As Ecuadoreans go to the polls to elect a new president, the UK Guardian spells out the stakes as follows:
For Ecuador’s 15 million inhabitants, Sunday’s presidential election runoff will pose a fundamental question: whether to continue with a leftwing government that has reduced poverty but also brought environmental destruction and authoritarian censorship, or to take a chance on a pro-business banker who promises economic growth but is accused of siphoning money to offshore accounts.
Let’s start with the “environmental destruction” charge.
Thousands of indigenous villagers who have been fighting Texaco (and later Chevron after a 2001 merger) since 1993 over its destruction of their lands scored huge victories under Correa’s government. The opposition candidate, the banker Guillermo Lasso, was part of the government of Jamil Mahuad that in 1998 signed off on a fraudulent “cleanup” of the jungle where the corporation dumped billions of gallons of waste water.
Texaco (and then Chevron) battled very hard in U.S. courts demanding that Ecuadorean courts settle the dispute. They did an about face after Rafael Correa took office in 2007. Under judicial reforms brought in by Correa’s government – approved by voters in a referendum – Chevron no longer had the corporate friendly judicial climate to which it had long grown accustomed. Ecuador’s Supreme Court upheld $9 billion in damages to the indigenous villagers (from the $200 billion a year company) but Chevron had already run back to US courts demanding protection from Ecuador’s reformed judiciary. With a Lasso victory, multinationals like Chevron will be looking to sing the praises of Ecuador’s judiciary once more.

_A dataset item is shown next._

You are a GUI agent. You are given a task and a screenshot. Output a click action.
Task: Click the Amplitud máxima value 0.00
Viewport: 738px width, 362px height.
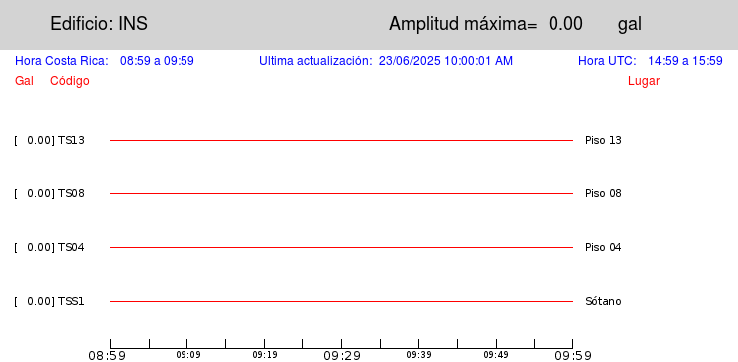565,24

Steven Donziger, a lawyer who has been fighting on behalf of the villagers since the early 1990s told me “It is critical Ecuador’s government continue its posture of defending the independence of its own judiciary in the face of Chevron’s attacks on the resulting environmental judgment against it, which has been confirmed by Ecuador’s highest court.”
Moreover, as the Center for Economic and Policy research explained in an extensive review of Ecuador’s economy under Correa’s government “Ecuador’s growth during the decade was not a result of production of oil or minerals per se. Rather, the government’s increased capture of revenue from these activities, and spending it on public goods and services…”

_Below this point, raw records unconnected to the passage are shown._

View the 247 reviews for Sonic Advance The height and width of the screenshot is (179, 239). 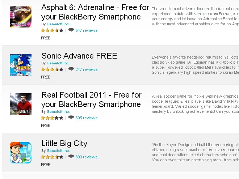[x=86, y=69]
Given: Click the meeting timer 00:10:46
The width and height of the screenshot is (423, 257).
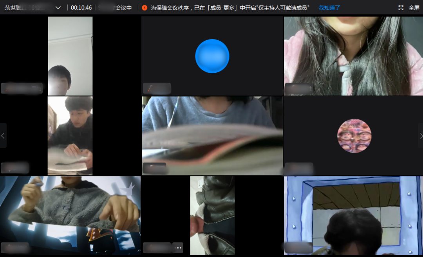Looking at the screenshot, I should pyautogui.click(x=81, y=8).
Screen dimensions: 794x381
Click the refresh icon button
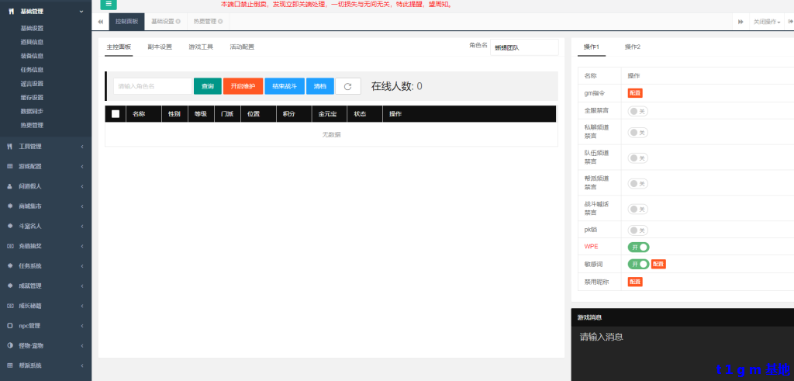pos(348,86)
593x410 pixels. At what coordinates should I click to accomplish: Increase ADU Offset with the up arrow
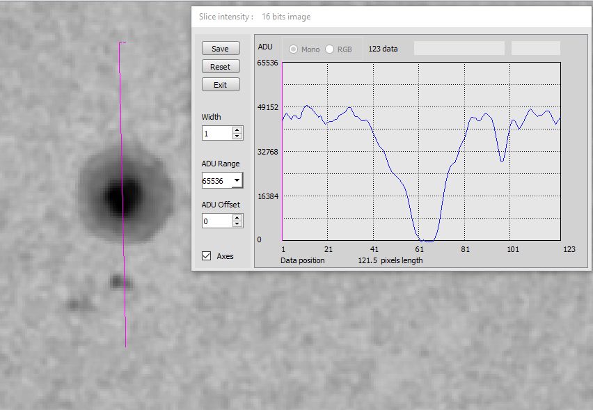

What about the “authoritarian censorship” charge?
Recall that the British government forced the Guardian to destroy hard drives in a lame effort to squash its reporting of Edward Snowden’s leaks. The government also arrested and detained David Miranda based on an outrageous “anti-terrorism” rational for the same reason: an effort to stifle journalism. Julian Assange has been stuck in the Ecuadorean Embassy in London for several years because Sweden and the UK have chosen to help the United States make an example of a publisher they don’t like.

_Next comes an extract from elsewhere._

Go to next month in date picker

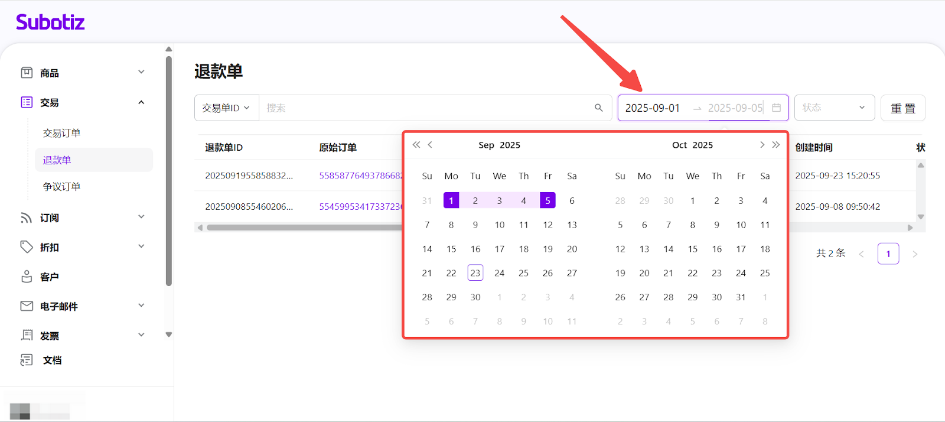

Double standards aside, if you actually read or watch Ecuadorean media, rather than just hear about it from newspapers like the Guardian or large NGOs with extremely dubious claims to independence from the US government, you’ll quickly realize that Ecuador’s private media constantly attacks the Correa government and attempts to shield politicians like Lasso, who would not have a chance in today’s election without the private media’s help. For example, for several crucial days before the election, Ecuador’s private media maintained a very conspicuous silence about details that emerged about Lasso’s financial activities outside Ecuador.
Ecuador’s state owned media did report it, and that eventually forced a journalist in the private media to question Lasso about the revelations. In that interview Lasso repeatedly called Ecuador a “dictatorship”. Elsewhere in the private media, Lasso has threatened, if he wins, to prosecute Correa:
He must face in the courts all the judicial processes that will necessarily be opened to audit these last 10 years of Government.
As is so often that case, western outlets like the Guardian cannot be relied on for something as simple as accurately reporting the content of newspapers or TV broadcasts in countries where leftwing governments are in power.